Nella sua recente intervista a Jeune Afrique, il presidente ruandese Paul Kagame oltre a trattare diversi argomenti come i rapporti con la Francia e con l'Organizzazione internazionale della Francofonia, la riforma dell'Unione Africana, le situazioni del Burundi e della Repubblica democratica del Congo, ha sottolineato con forza la necessità per l'Africa di affrancarsi dalla tutela internazionale per cominciare marciare con le proprie gambe."Meno il mondo si
preoccupa di noi, più diventiamo capaci di prenderci cura di noi stessi.
Dobbiamo capire- ha detto Kagame- che il tempo di avere delle babysitter è finito e che non ci
svilupperemo mai finché sentiamo un bisogno senza fine per le babysitter
europee, americane, asiatiche o di altro tipo. Soprattutto perché queste babysitter implica sempre una forma mascherata di paternalismo". Interessanti sono anche le risposte su due questioni che sono assurte di recente all'onore della cronaca: l'accordo con Israele sul rimpatrio dei migranti africani e la chiusura di centinaia di strutture religiose in Rwanda.

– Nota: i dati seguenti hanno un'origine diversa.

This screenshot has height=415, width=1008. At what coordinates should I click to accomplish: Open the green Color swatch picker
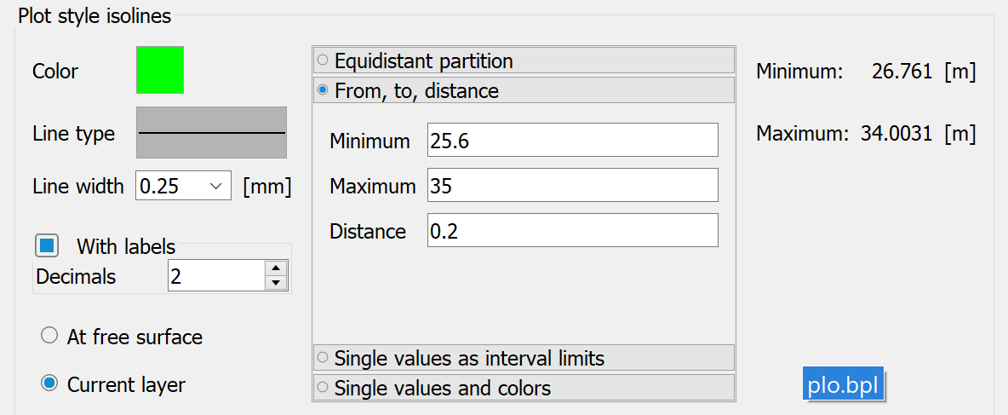tap(160, 70)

Jeune Afrique: Ci sono stati
molti rapporti sui media su un possibile accordo segreto tra il Rwanda e
l'Uganda, da una parte, e Israele, dall'altra, per il trasferimento oneroso al
vostro paese di migranti africani di cui Israele voleva liberarsi, prima che la Corte Suprema israelina costringesse il governo di Benjamin Netanyahu a
fermarlo. Cosa ne pensa di questo caso?
Kagame: È semplice e
chiaro Da un lato, i nostri rapporti con Israele sono eccellenti; dall'altra,
il Rwanda è stato il primo paese che ha deciso di concedere il visto all'arrivo
a tutti i cittadini africani. In questo contesto, la discussione che abbiamo
avuto con i funzionari israeliani è stata la seguente: se volevano - per
ragioni che riguardano solo loro - espellere i migranti africani, il Rwanda era disponibile a ospitare alcuni di loro, invece di vederli affogare nel Mediterraneo,
essere venduti come schiavi in Libia o abbandonati nel deserto del Sinai.

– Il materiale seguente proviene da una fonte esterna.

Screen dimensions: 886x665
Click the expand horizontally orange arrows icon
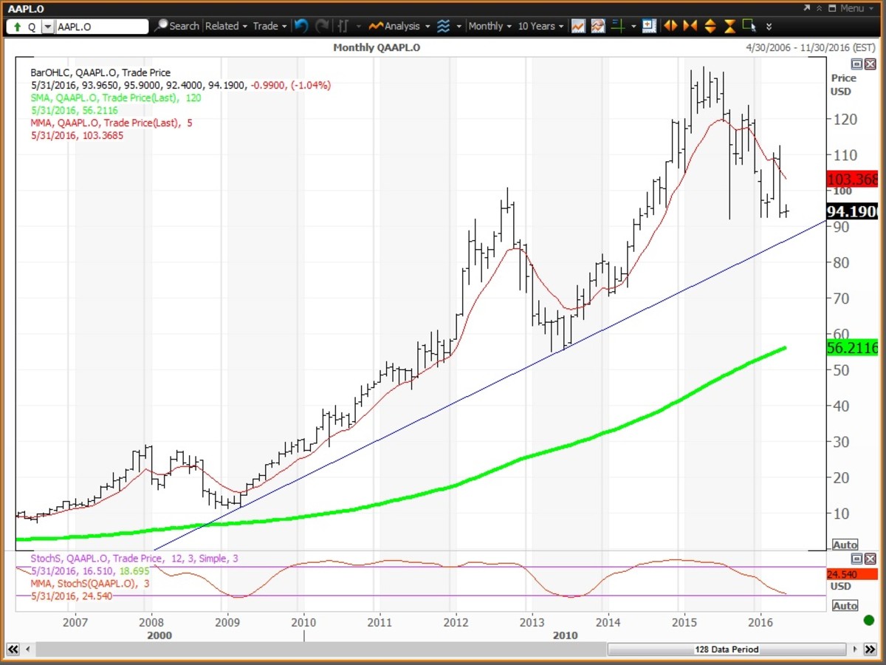coord(670,26)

Questi migranti avrebbero potuto rimanere temporaneamente in Rwanda, trovare un altro
paese ospitante, tornare nei loro paesi d'origine o stabilirsi qui in modo
permanente. L'intero processo doveva essere eseguito nel rigoroso rispetto
della legge umanitaria internazionale, e non vi è mai stata altra condizione
finanziaria per Israele del normale costo della movimentazione dei trasporti e
della creazione dell'infrastruttura per ricevere quei rifugiati. La
controversia che ha avuto luogo è stata puramente interna a Israele, tra coloro
che hanno sostenuto l'espulsione e coloro che si sono opposti con successo a
esso. Non eravamo assolutamente coinvolti in questo. Immaginare che il Rwanda
abbia cercato di fare soldi sulla schiena della miseria umana è un'assurdità e
un insulto.
Jeune Afrique:Tre mesi fa, il suo governo ha chiuso un migliaio di chiese del risveglio e un centinaio di
moschee in tutto il Rwanda. Ha dichiarato guerra alla religione?
Kagame: Certamente no. Il
problema è il seguente: in primo luogo, il numero. Anche se solo a Kigali sono
stati chiusi 700 luoghi di culto, ce ne sono altri ancora aperti. Sono ovviamente
troppi. La libertà di culto non dovrebbe portare a tale eccesso. Inoltre, vi
sono continue lamentele da parte dei residenti circa l'inquinamento acustico
proveniente da quelle chiese giorno e notte, nonché la questione della
sicurezza per i residenti causata da chiese che non rispettano gli standard.
Infine, numerosi casi di estorsione di fondi, racket, crisi familiari causate
da attività di pastori estorsori. Era necessario mettere ordine in quella
proliferazione di chiese e sostenere regole che regolassero il loro
insediamento e funzionamento. Questo è quello che abbiamo fatto.